Update WPF UI During Method Execution


Samuel Jack of Seaturtle Software Limited has produced an interesting method that allows you to force the WPF UI to update during a method call. Here is the code:

void AllowUIToUpdate() {
DispatcherFrame frame = new DispatcherFrame();
Dispatcher.CurrentDispatcher.BeginInvoke(DispatcherPriority.Render, new DispatcherOperationCallback(delegate(object parameter)
{
frame.Continue = false;
return null;
}), null);
Dispatcher.PushFrame(frame);
}

This code help me to fix an issue that I had with my WPF program. The original article is called Forcing Update of UI before my function exits.

Windows Forms Element Host Fails To Display WPF User Control


Today I had the situation whereby my Windows Form would not display a WPF User Control within its Element Host Control. The source of the problem was that my WinForms project was set to target the .NET Framework 4 Client Profile. The solution was to change the setting under the compile options for the project to .NET Framework 4. Everything now works fine, although you may need to delete forms and user controls and recreate them against the new target framework.

Build a Website in Visual Studio 2010 ASP.NET, C#, and MVC3.


To build a website using Visual Studio 2010 is very straight forward.

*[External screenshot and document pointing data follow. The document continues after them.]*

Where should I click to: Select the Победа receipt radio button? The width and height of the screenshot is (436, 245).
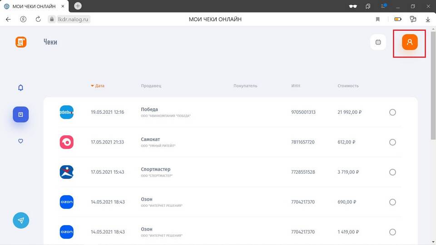click(392, 112)
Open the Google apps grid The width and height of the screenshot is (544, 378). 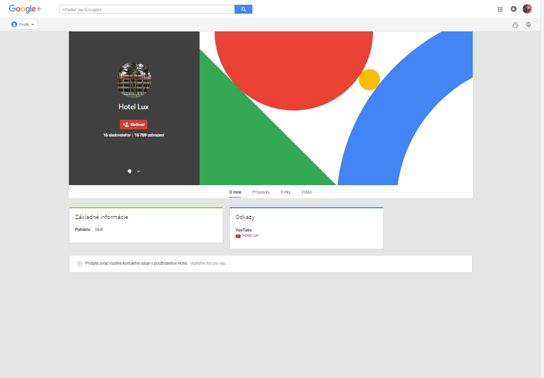[500, 9]
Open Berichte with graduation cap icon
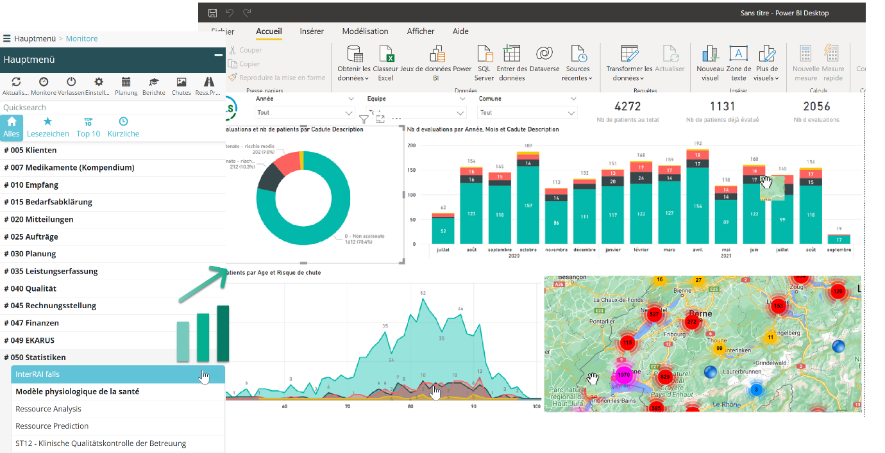This screenshot has height=453, width=885. pos(154,82)
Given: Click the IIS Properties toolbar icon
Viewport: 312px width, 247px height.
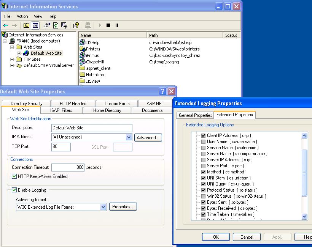Looking at the screenshot, I should [46, 25].
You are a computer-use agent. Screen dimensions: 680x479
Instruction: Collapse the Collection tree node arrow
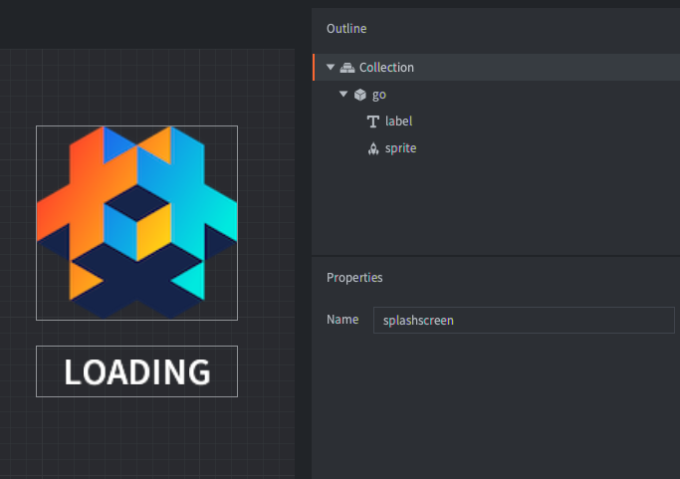[x=331, y=68]
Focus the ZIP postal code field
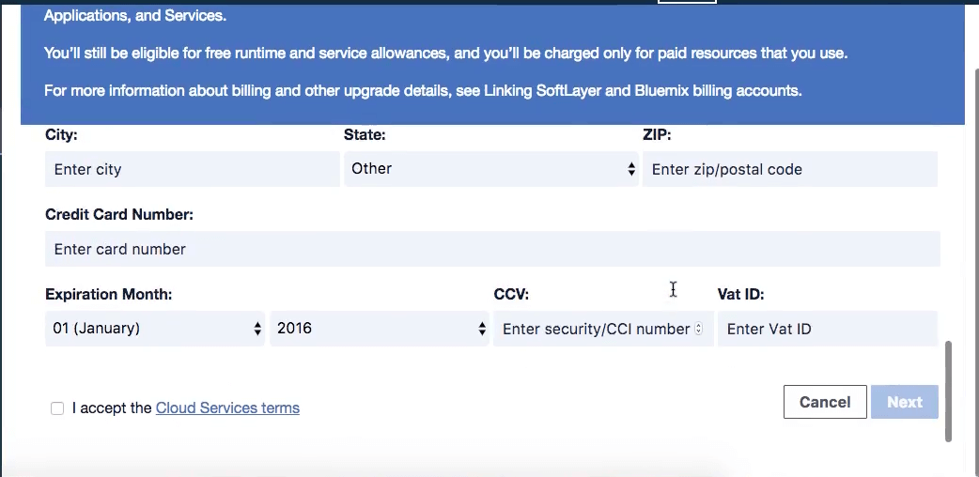This screenshot has height=477, width=979. point(789,170)
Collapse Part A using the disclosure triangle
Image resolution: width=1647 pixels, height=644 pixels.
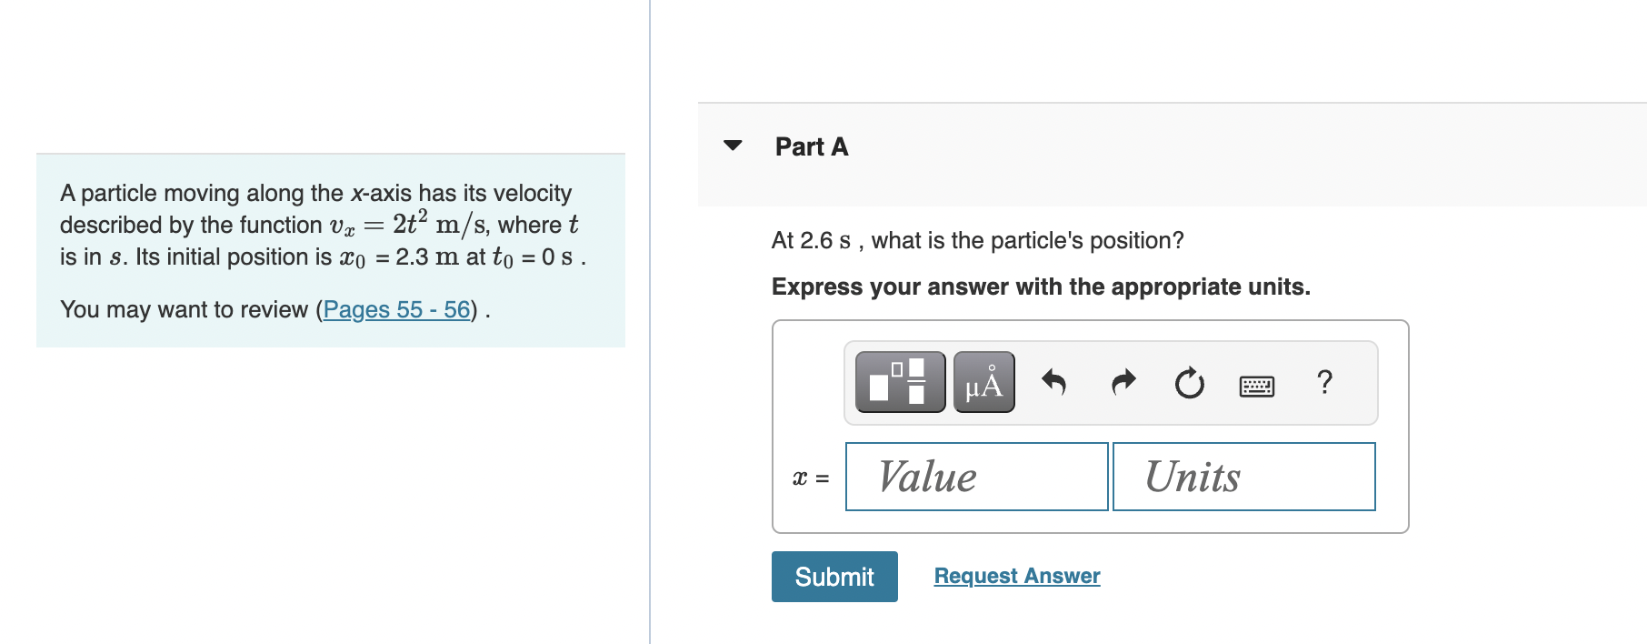coord(733,146)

You can can powerful results for very little coding effort. This article provides the steps for building a website using Visual Studio 2010 Professional, ASP.NET 4.0, C# 2010, MVC3, and SQL Server 2008 R2 Express Edition.

If you are a student, you can obtain Visual Studio 2010 Professional for free by visiting www.dreamspark.com. SQL Server 2008 R2 Express can be obtained by visiting  Microsoft.  Make sure these are installed before continuing with this article. Also, you will need to make sure the instance .\SQLEXPRESS is up and running.

Create an empty database. Open up the Visual Studio 2010 Command Prompt, and type aspnet_regsql. Go through the wizard that pops up to add the Membership API tables to the database.

Create a new Visual Studio 2010 C# ASP.NET MVC3 Website. Change the connection string in the Web.config file by appending the attribute “MultipleActiveResultSets=True” to the end of it. I have called my database Hospital, and the connection string is: "Data Source=.\SQLEXPRESS;Initial Catalog=Hospital;Integrated Security=True;Pooling=False;MultipleActiveResultSets=True;".

Open up the Package Manager Console. Type Install-Package MvcScaffolding. This will install the MvcScaffolding libraries necessary for the next steps.

In the Models folder of your Visual Studio project, add a class and call it HospitalModels. Add the following code:

namespace Hospital.Models
{
public class Specialism
{
public int Id { get; set; }
public string Name { get; set; }
}
}

The above code is a model. In this scenario it is a medical specialism. In the Package Manager Console type Scaffold Controller Specialism. Once scaffolding has been completed, you should see under Views a folder called Specialism, and the following CSHTML files: _CreateOrEdit.cshtml, Create.cshtml, Delete.cshtml, Details.cshtml, Edit.cshtml, and Index.cshtml.

In order for the created pages to be visual accessible via the home page, you need to modify the “_Layout.cshtml” file under the “Views\Shared” folder. Add the following code under the “About” menu item:

<li>@Html.ActionLink("Specialism", "Index", "Specialism")</li>

The first item in the ActionLink is the text that appears as the hyperlink, the second item is the page to display, and the third item is the folder which contains the required file.

Now you are able to run the project. If you have problems running the project, check your connection string and check the instance of SQL Server Express is running.

Hospital specialisms that you can use as sample data: Audiology, Cardiology, Colorectal, Cosmetic Surgery, Dermatology, “Ears, Nose & Throat”, Gastroenterology, General Medicine, Gynaecology (Women’s Health), Infertility Clinic, Joint and Muscle Clinic, Neurology, Obstetric Scanning, Opthalmology, Othorpaedics, Paediatrics, Pain Management, Physiotherapy, Podiatry, Psychological Medicine, Radiology, Respiratory Medicine, Rheumatology, Sexual Health Medicine, Shockwave Therapy, Travel Clinic, Urology, Varicose Veines, and Vasectomy.

You should be able to add, edit, delete, list all items, and view individual items, and all for little coding effort.